EUA subestimaram a ascensão da China, diz Joseph Stiglitz
“Mesmo sem subsídios, a China poderia vencer a concorrência simplesmente em razão da escala de sua economia e do número de engenheiros que tem. Investimos pouco em engenharia e eles investem muito”, diz economista
Publicado 03/05/2024 12:30 | Editado 03/05/2024 13:18
O economista norte-americano e Prêmio Nobel Joseph Stiglitz acredita que os Estados Unidos não conseguirão mais competir com a China nos próximas anos. Pior: a seu ver, a culpa é do próprio país, que subestimou a ascensão chinesa e perdeu competitividade no comércio exterior.

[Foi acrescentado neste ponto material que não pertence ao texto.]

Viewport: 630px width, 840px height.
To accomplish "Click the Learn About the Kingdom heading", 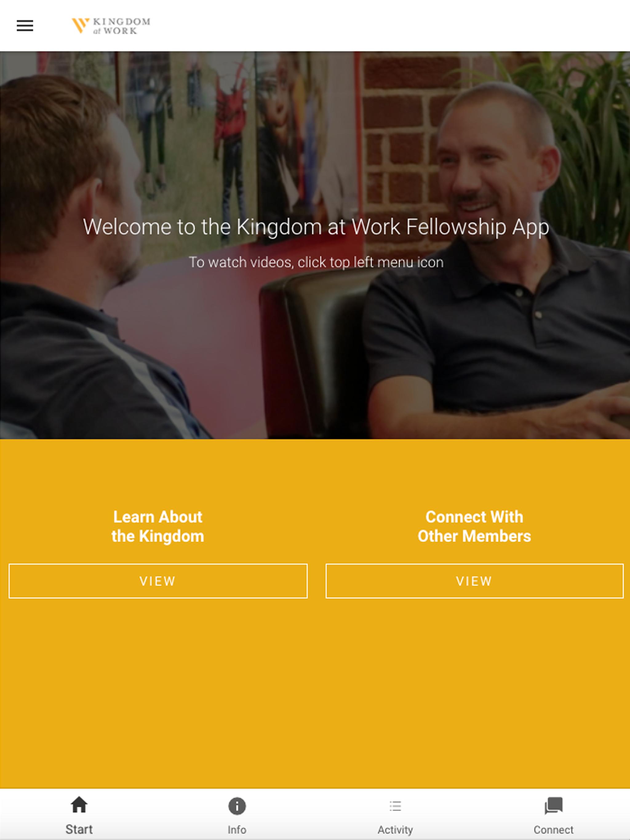I will tap(158, 527).
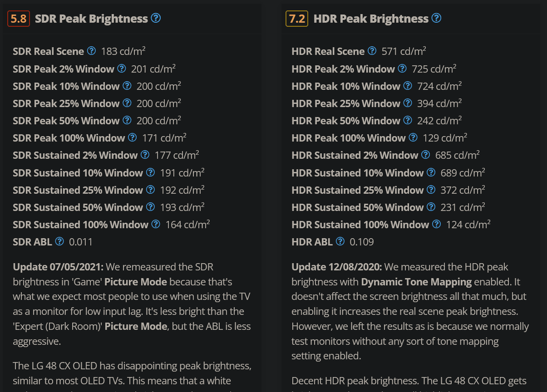This screenshot has width=547, height=392.
Task: Click the bold Dynamic Tone Mapping text
Action: 416,282
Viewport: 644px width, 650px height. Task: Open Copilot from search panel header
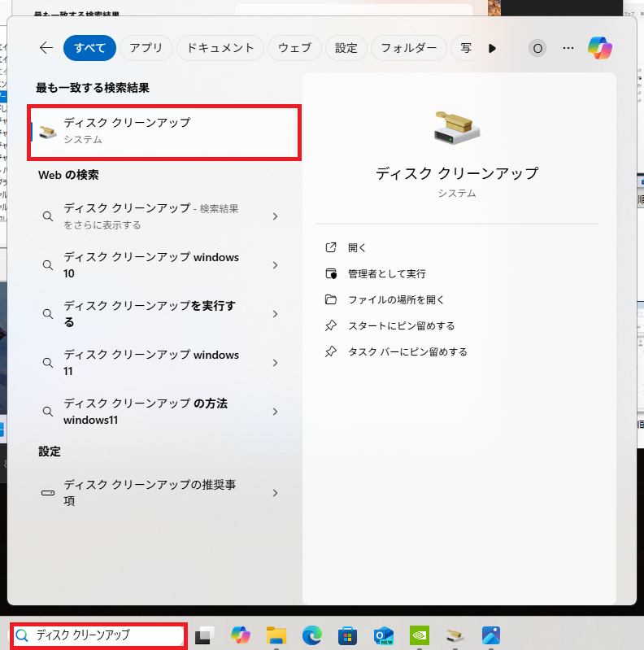[x=600, y=48]
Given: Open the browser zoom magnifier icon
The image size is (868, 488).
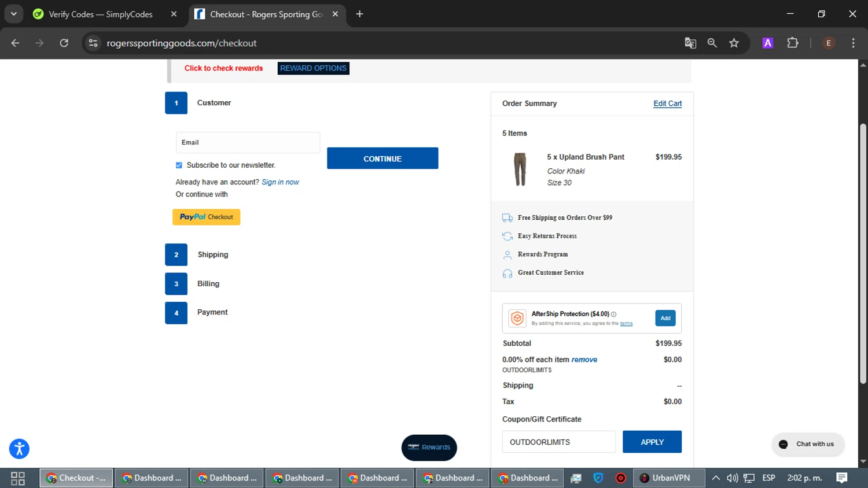Looking at the screenshot, I should [712, 43].

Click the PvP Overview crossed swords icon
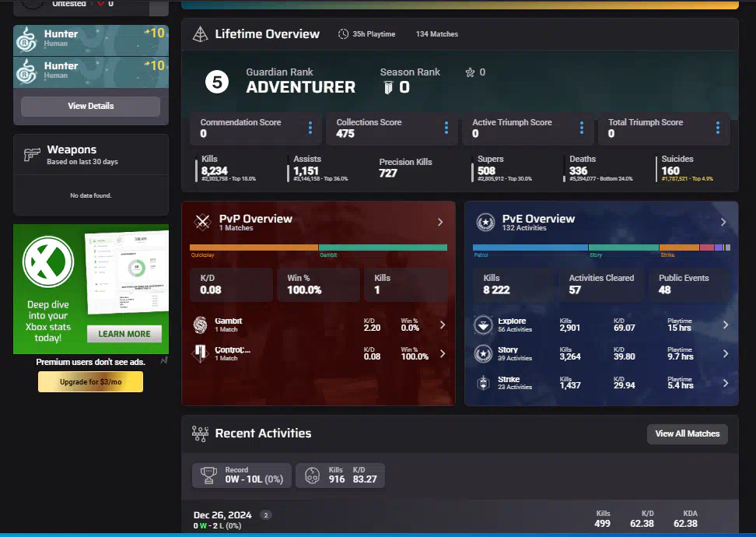[x=202, y=222]
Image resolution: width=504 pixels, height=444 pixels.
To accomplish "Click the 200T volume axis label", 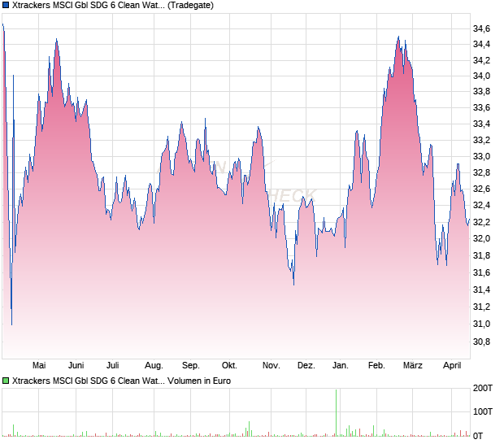I will coord(484,389).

Em entrevista ao Financial Times, Stiglitz elogia o empenho da gestão Joe Biden de criar “empregos industriais verdes”, com base em indústrias como as de carros elétricos e painéis solares. A seu ver, as acusações contra a China de concorrência desleal não necessariamente se sustentam.
“Mesmo sem subsídios, a China poderia vencer a concorrência simplesmente em razão da escala de sua economia e do número de engenheiros que tem. Investimos pouco em engenharia e eles investem muito”, afirma. “Isso não é uma violação comercial. É um erro estratégico (dos Estados Unidos). Eles se colocaram em uma vantagem comparativa e ainda não aceitamos isso.”
Contrário à lógica de incentivos e guerras fiscais na política climática, Stiglitz diz que uma regulamentação moderna é sempre a melhor saída para as economias. A China, em sua opinião, sobressai nesse sentido. Como exemplo, o economista evoca um encontro seu com o então primeiro-ministro chinês Wen Jiabao.
“Mais de uma década atrás, tive uma reunião com o premiê em que ele disse às montadoras: vocês têm que ser elétricos em cinco anos, ou estarão fora”, recorda-se Stiglitz. “A China deixou claro que será um país de veículos elétricos; nós, não.”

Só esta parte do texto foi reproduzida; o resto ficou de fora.